Outward

This Anti-HERO Ad Is the Definition of Transphobia

Think of the children!

Still from video.

The furor over Houston’s nondiscrimination law, the Houston Equal Rights Ordinance, has been intensifying since July, when the Texas Supreme Court ordered that it be repealed or put to a popular vote this November. But things got downright nasty in recent days with the release of one of the most blatantly transphobic pieces of propaganda I have ever seen. Despite the fact that HERO forbids discrimination based on 15 different traits, opponents of the measure have made Houston’s transgender citizens their scapegoats.
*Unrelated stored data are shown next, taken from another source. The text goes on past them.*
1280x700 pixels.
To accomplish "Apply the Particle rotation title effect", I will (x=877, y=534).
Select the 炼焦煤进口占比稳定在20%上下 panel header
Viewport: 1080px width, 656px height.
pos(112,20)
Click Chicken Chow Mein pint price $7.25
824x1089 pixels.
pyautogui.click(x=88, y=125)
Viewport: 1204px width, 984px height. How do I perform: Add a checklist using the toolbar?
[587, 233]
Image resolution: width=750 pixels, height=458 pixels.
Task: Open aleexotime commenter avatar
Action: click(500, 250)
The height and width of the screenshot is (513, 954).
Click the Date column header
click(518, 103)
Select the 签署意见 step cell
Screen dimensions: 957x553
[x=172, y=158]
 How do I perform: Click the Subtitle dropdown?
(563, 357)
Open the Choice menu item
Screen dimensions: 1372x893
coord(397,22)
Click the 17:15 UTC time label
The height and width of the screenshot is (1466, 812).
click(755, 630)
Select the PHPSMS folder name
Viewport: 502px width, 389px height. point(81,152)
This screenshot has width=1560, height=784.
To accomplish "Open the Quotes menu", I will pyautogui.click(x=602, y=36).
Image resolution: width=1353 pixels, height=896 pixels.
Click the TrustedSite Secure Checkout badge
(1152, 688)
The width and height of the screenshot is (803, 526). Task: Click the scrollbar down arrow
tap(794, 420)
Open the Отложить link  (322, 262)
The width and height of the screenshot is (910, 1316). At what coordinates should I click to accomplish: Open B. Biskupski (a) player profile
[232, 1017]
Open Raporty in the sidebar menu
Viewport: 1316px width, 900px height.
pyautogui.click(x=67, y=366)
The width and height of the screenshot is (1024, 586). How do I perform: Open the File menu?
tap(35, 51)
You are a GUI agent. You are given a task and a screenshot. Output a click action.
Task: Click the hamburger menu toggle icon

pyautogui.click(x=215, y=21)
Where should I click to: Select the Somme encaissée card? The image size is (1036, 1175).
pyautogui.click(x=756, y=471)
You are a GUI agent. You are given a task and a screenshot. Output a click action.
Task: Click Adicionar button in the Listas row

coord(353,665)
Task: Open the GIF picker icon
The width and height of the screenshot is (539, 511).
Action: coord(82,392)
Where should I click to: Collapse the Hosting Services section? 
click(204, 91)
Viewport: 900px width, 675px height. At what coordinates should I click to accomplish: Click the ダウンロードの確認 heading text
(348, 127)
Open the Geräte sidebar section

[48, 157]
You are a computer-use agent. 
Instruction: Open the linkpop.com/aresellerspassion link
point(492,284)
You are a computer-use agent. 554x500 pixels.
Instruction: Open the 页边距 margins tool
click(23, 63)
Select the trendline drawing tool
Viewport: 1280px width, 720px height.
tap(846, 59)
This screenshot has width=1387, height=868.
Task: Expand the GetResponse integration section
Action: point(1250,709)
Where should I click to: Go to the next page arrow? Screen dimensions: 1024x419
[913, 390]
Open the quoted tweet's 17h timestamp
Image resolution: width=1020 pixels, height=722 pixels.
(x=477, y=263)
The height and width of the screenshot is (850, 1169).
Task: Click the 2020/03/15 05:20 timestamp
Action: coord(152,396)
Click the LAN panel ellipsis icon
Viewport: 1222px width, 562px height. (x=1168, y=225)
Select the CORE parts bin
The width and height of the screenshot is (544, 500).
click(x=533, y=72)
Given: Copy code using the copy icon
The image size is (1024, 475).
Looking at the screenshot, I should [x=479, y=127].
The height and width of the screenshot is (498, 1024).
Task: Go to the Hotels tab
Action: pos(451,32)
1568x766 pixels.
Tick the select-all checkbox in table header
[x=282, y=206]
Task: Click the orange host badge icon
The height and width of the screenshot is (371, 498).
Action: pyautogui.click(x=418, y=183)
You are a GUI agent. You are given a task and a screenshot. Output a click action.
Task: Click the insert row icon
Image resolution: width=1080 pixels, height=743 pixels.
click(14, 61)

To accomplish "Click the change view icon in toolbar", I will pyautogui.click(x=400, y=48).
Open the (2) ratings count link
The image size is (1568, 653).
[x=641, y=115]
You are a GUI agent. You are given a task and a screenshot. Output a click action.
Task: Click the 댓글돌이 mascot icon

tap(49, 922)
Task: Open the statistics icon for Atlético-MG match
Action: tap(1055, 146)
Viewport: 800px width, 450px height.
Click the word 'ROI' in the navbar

The anti-HERO ad in question—produced by Campaign for Houston—follows the now-familiar strategy of suggesting that protecting the right of transgender women to use the correct public restroom will endanger “real women” by opening the door for male sexual predators to sneak in under the disguise of trans. This myth, we should repeat ad nauseum, has been proved false—there are no known cases of a man going through the elaborate process of pretending to be trans in order to assault women in the restroom. But unfortunately, facts had no place in the creation of this misleading and offensive ad:

As trans folks have pointed out time and again over the course of these exhausting bathroom wars, they are just trying to pee in the facility both appropriate and safe for their gender identity. To suggest, as this ad does, that they are trying to corner little girls in bathroom stalls is, to echo Jonathan Capehart, horribly perverse. HERO opponents may think they are trying to “protect women” with this sort of hurtful rhetoric, but they’re really just revealing the depths of their prejudice.